She laughed. “Even in the moonlight her hair is coppery, and quite curly. None other anywhere near Destrier has such hair!”
“So, you are certain that it was Argilien and no other?”
“It couldn’t have been anyone but Argilien.”
“How was she dressed?”
“As she dresses when she helps in the milking—Uncle raises milk cows upon his farm.”
“And how is it she dresses when she helps with the milking?”
“Well, she wears her skirt kilted up so that it is not in the way of the bucket as she sits upon the stool. And she wears a light-colored apron—she has three, each of a light color, but none quite the same color as the others.”
“Could you see which one she wore that night?”
“No—the moonlight was not enough to tell.”
“And where was it that they were walking from?”
“Oh, from the gully wherein lies the ditch where those boys were found.”
“And where was it they went?”
“They walked across the field.”
“In which direction?”
“North—they were going north.” Her voice was less certain now. “They were walking away from the gully, across the field, so they could only be going north.”
“Why could they not have been going south?”
“Because the woods are thicker to the south. The fields are north of the gully.”
He smiled. “Ah, I see. Could you hear them speak with one another?”
“No. It was too far.”
“Yet you said that you heard their voices and that was how you realized they were there.”
“We could hear voices, but it was too far to tell the words.”
“Will you show us where it was that you were when you heard them?”
She led them outside and across one field toward the eastern boundaries of the farm. All could see that the trees and brush were high beyond the field they crossed. At last they reached the far side of it, and stood upon a beaten track wide enough for two to walk side by side. She led the way north alongside of it for a ways, and then stopped. Pointing slightly southward, she said, “The gully is that direction. We were here, near that tree.” She pointed toward a tall tree with only two main boughs raised toward the sky. “It’s a father tree,” she confided, “so no one will cut it. It’s said that to try to cut a father tree will bring evil upon whoever endangers it.”
“And you stood near here?”
“I stood exactly here.”
“And your mother stood where?”
She pointed a few feet further along the path. “There—she stood there.”
“And you are certain?”
She nodded. “Oh, yes, I am certain.”
Almost an hour later they had finished with the questioning of the mother and had followed her to where she said she’d seen Danárion and Argilien. “We were here!” she said. “We stood side by side, right here.”
“And where were Danárion and Argilien when you heard their voices?
“There, across the canal.”
“Can you point to where it was they were?”
“Of course!
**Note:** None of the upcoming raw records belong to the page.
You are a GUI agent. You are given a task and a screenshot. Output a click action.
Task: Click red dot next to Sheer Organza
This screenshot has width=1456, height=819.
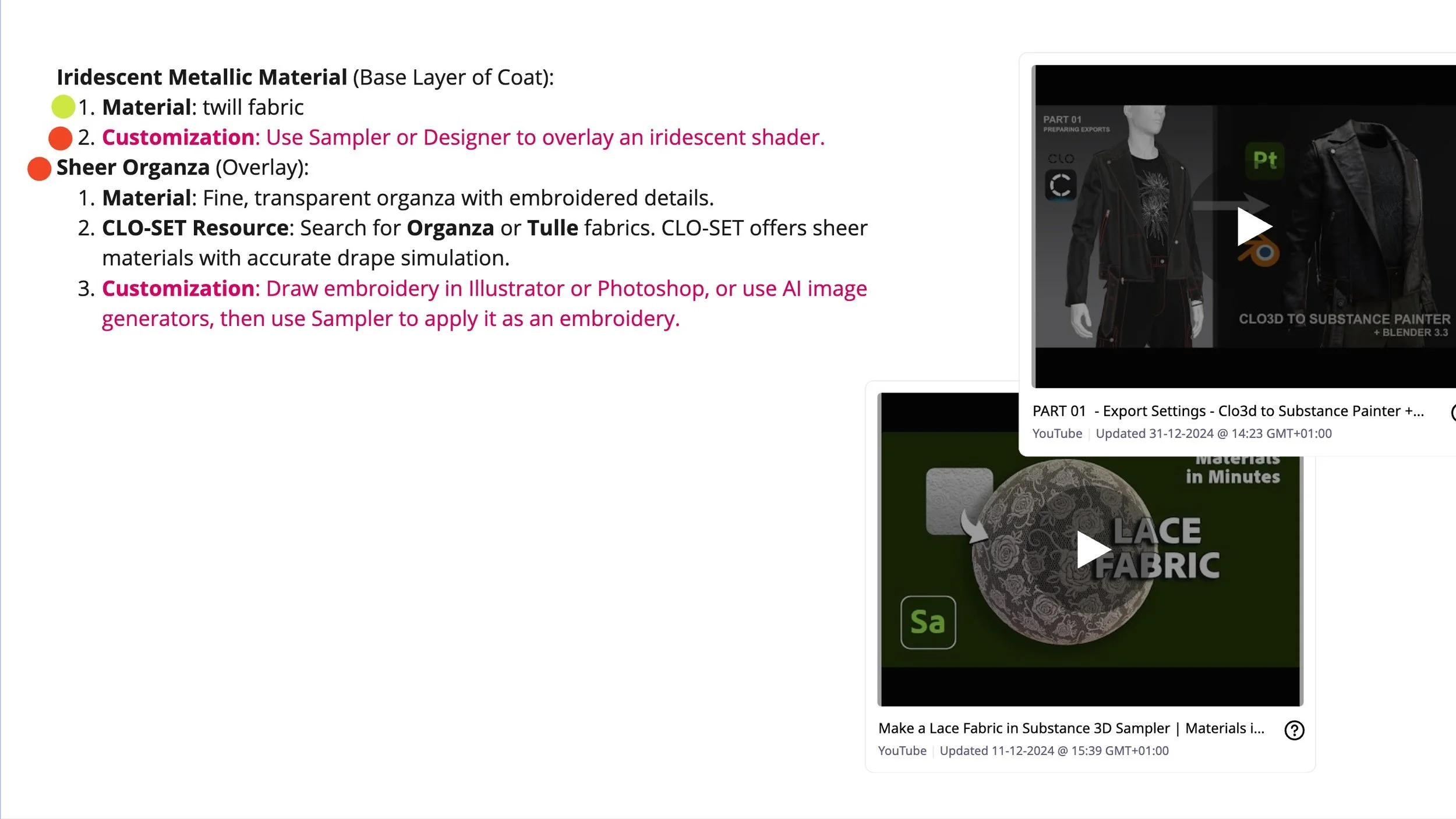[39, 169]
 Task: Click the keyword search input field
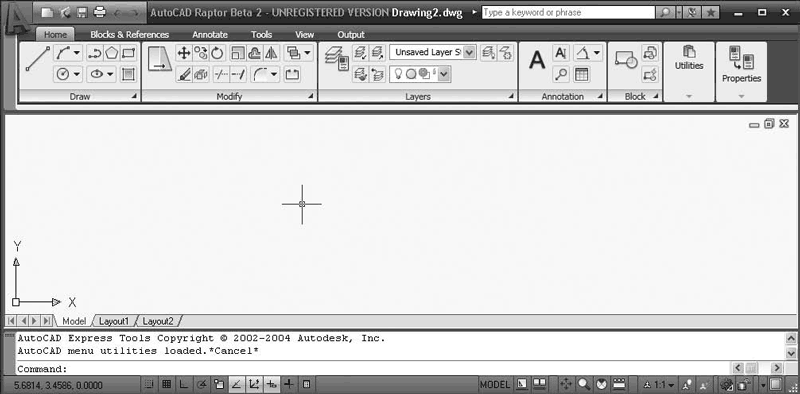click(568, 12)
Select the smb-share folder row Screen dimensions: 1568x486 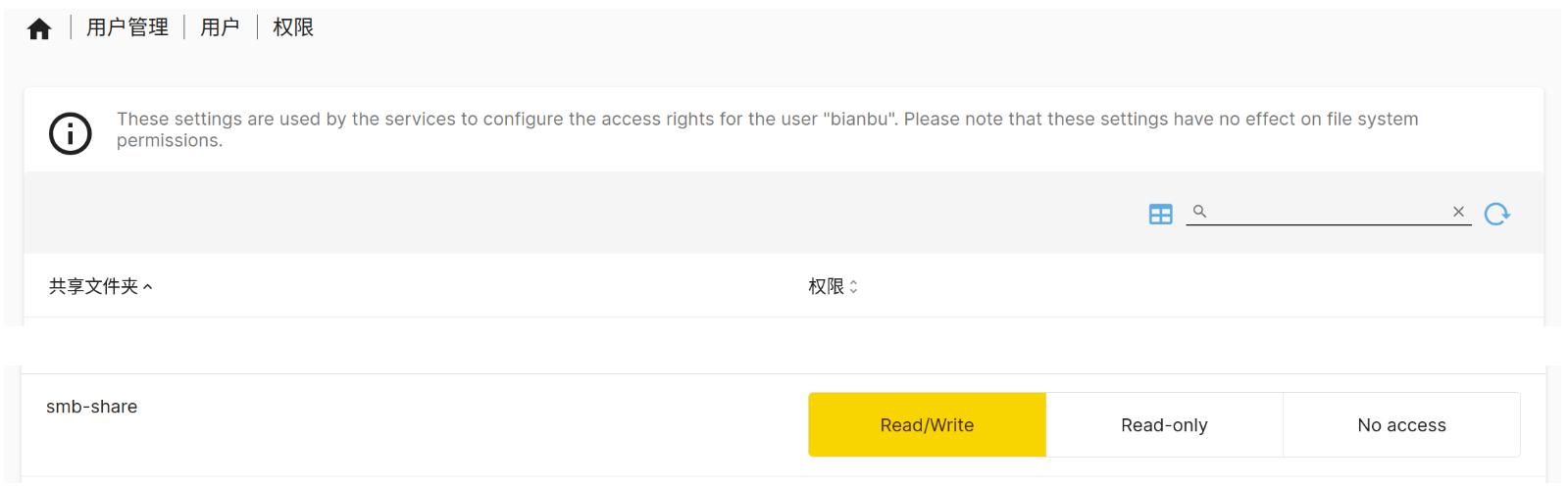[x=92, y=407]
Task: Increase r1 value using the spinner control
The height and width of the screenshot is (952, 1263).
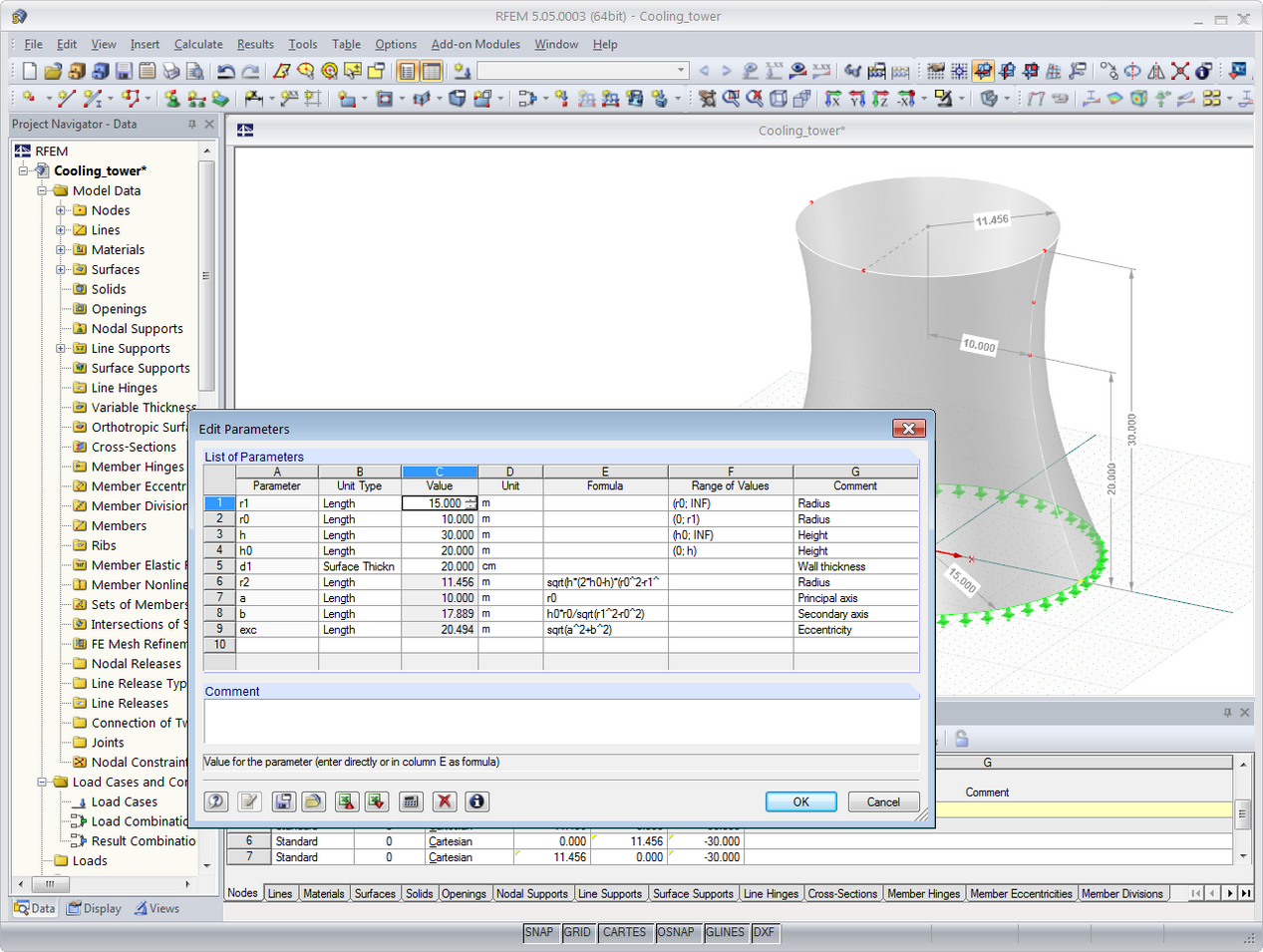Action: point(469,499)
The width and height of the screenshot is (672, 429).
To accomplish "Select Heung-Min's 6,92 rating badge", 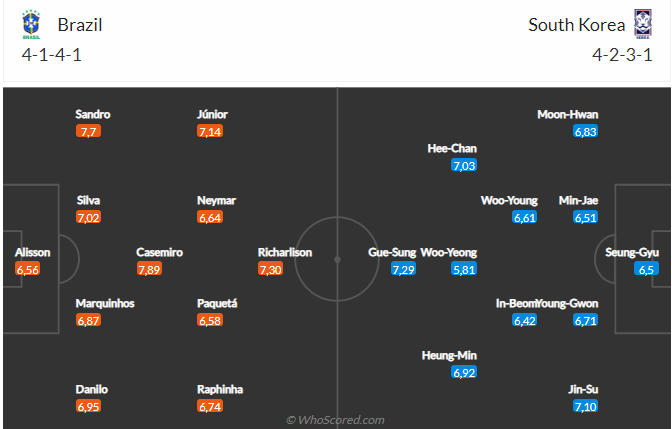I will 464,373.
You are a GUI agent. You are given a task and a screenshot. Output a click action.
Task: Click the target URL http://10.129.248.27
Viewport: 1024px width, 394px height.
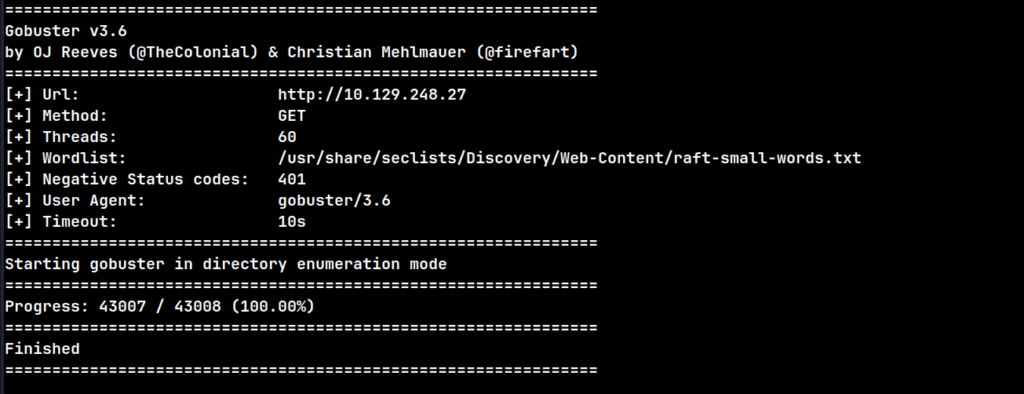[372, 95]
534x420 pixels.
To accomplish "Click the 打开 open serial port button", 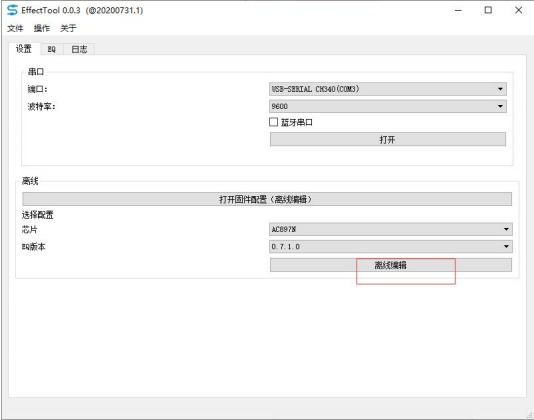I will (x=388, y=139).
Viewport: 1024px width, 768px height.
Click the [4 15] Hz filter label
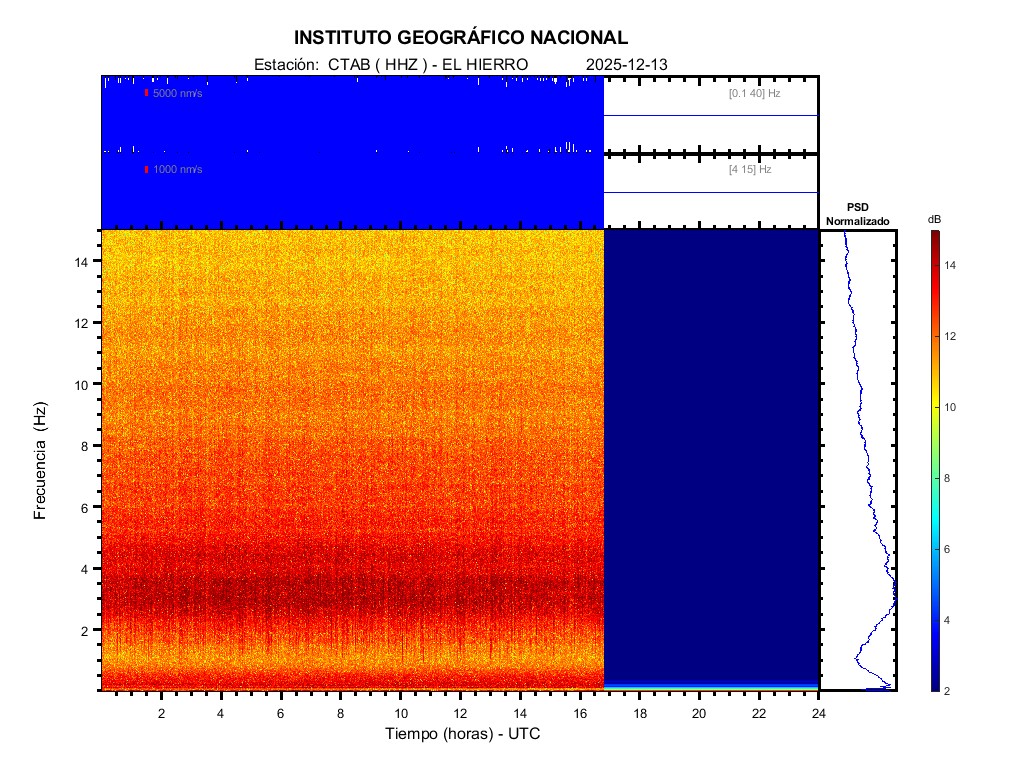coord(750,170)
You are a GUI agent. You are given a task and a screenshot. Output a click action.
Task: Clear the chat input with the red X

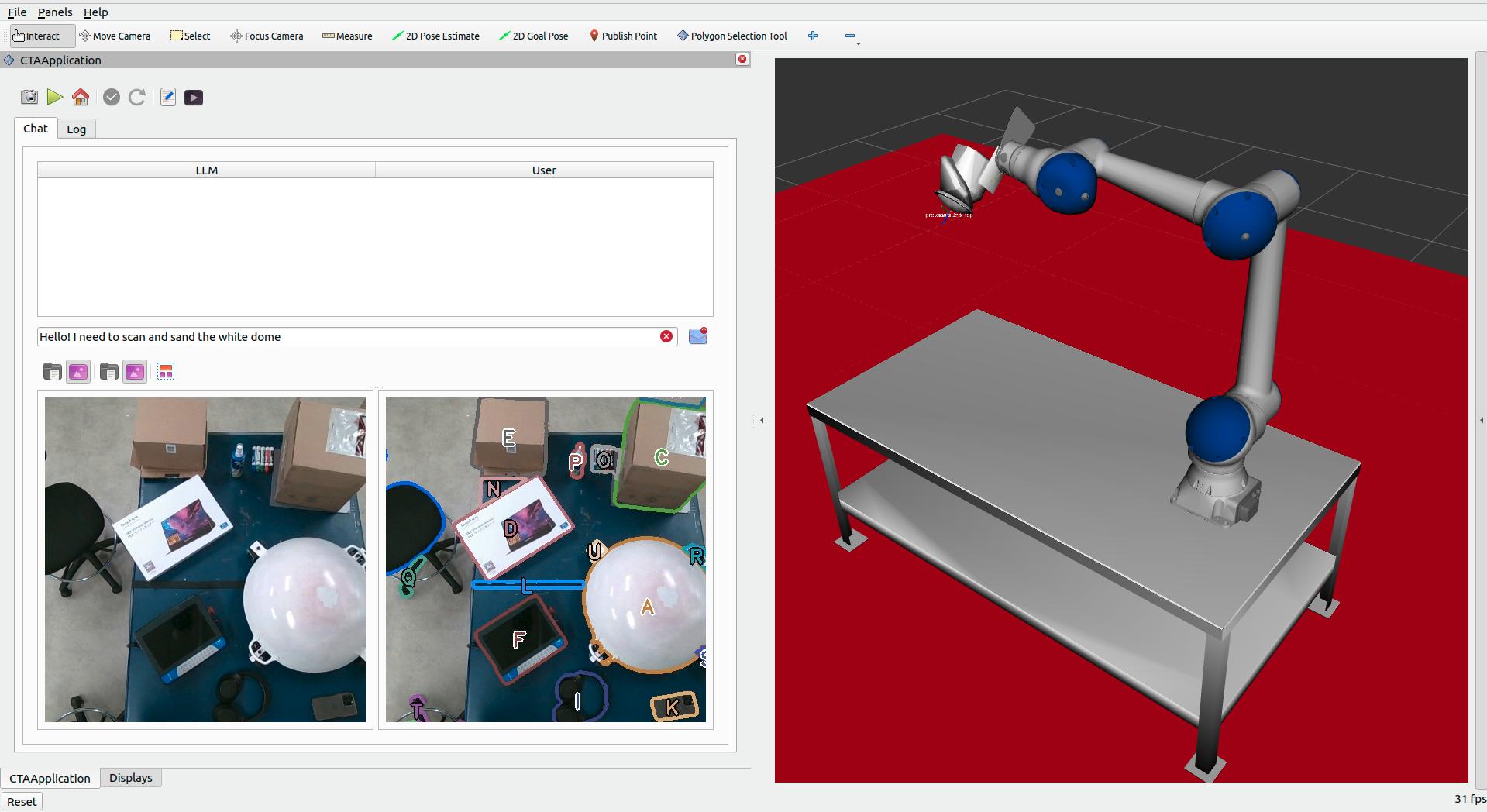[666, 335]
They were----” She paused, suddenly her face filled with confusion. Her pointing finger wavered. The canal itself could not be seen, so thick were the trees and brush along its western bank; and nothing could be seen of the land across it from where they stood. Only here and there could they see the upper branches of those trees upon the canal’s further bank, and it was apparent that the area there was heavily wooded.
“Which way is the gully where the bodies were found?”
She pointed to the same area as had Lyssë—some distance north of where they now stood.
Medril’s face was pale and set. They had lied—the both of them!
“Master Bilstred, will you please see Mistress Anhildë back to the house? And until I come again I do not wish her to speak with her daughter.”
“Yes, my Lord Berevrion.”
Berevrion led the way to the area across from where both mother and daughter had indicated the ditch lay. “Faradir!” he called. “Are you and your companions still there?”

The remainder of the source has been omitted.